# WORK TO BE COMPLETED
The line containing "You are a computer-use" marks the start; extract exactly from it through the last line of the entries, and omit any pictures.

□ □ □ □

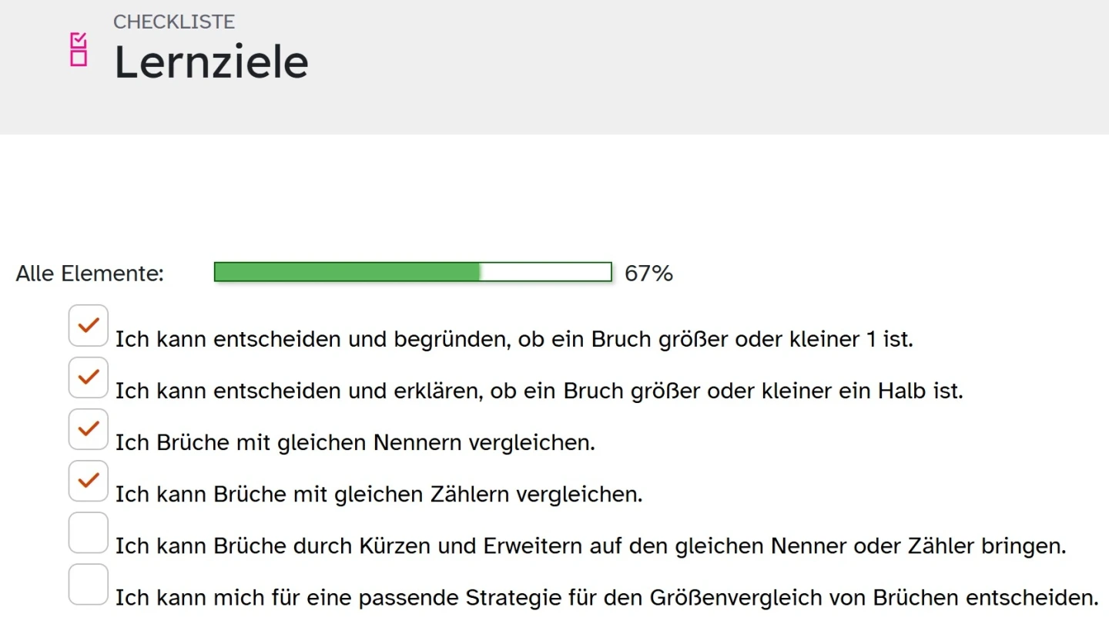The width and height of the screenshot is (1109, 631).
Task: Click the green filled part of the progress bar
Action: 347,272
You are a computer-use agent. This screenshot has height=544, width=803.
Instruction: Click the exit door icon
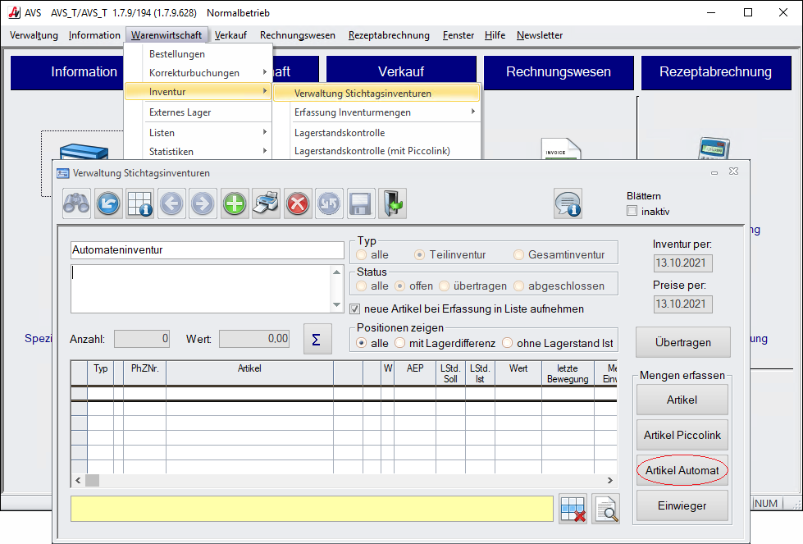392,203
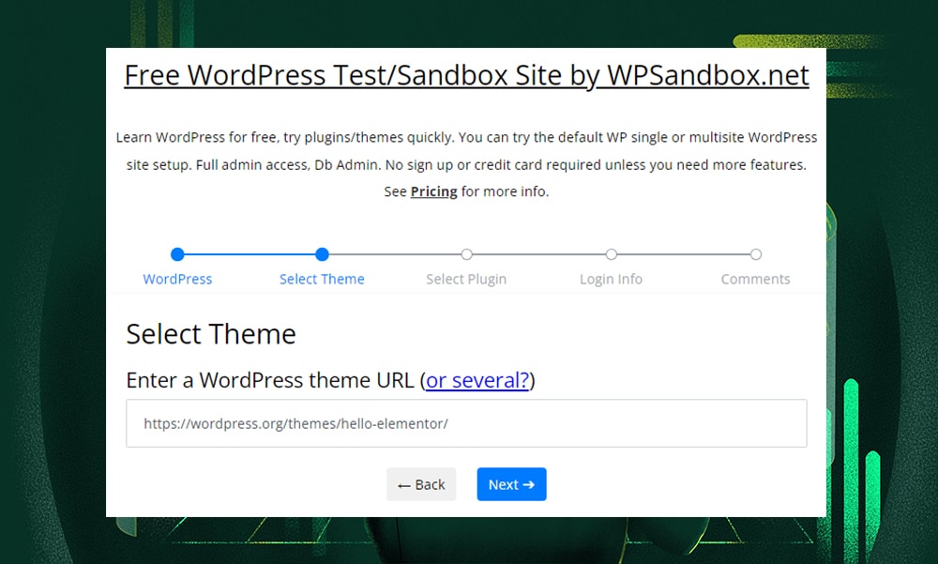This screenshot has width=938, height=564.
Task: Open the WPSandbox.net title link
Action: 466,75
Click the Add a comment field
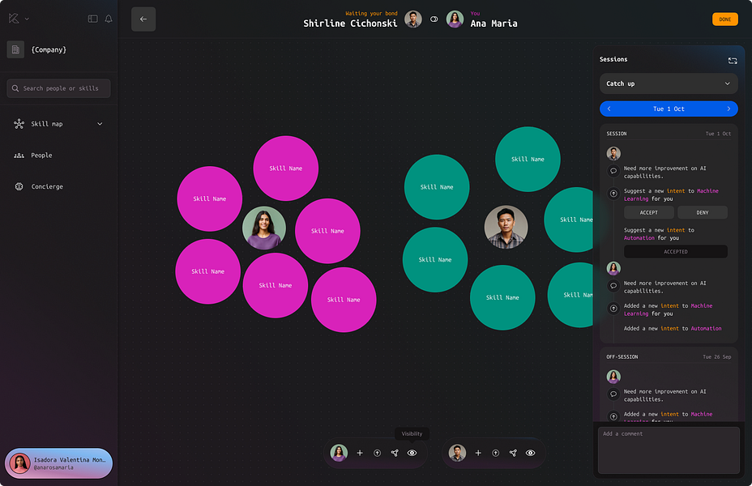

□ □ □ □

# RESPONSE
You are a computer-use agent. This screenshot has height=544, width=803.
Instruction: Click the exit door icon
392,203
This screenshot has width=938, height=564.
Task: Open the WPSandbox.net title link
Action: 466,75
Click the Add a comment field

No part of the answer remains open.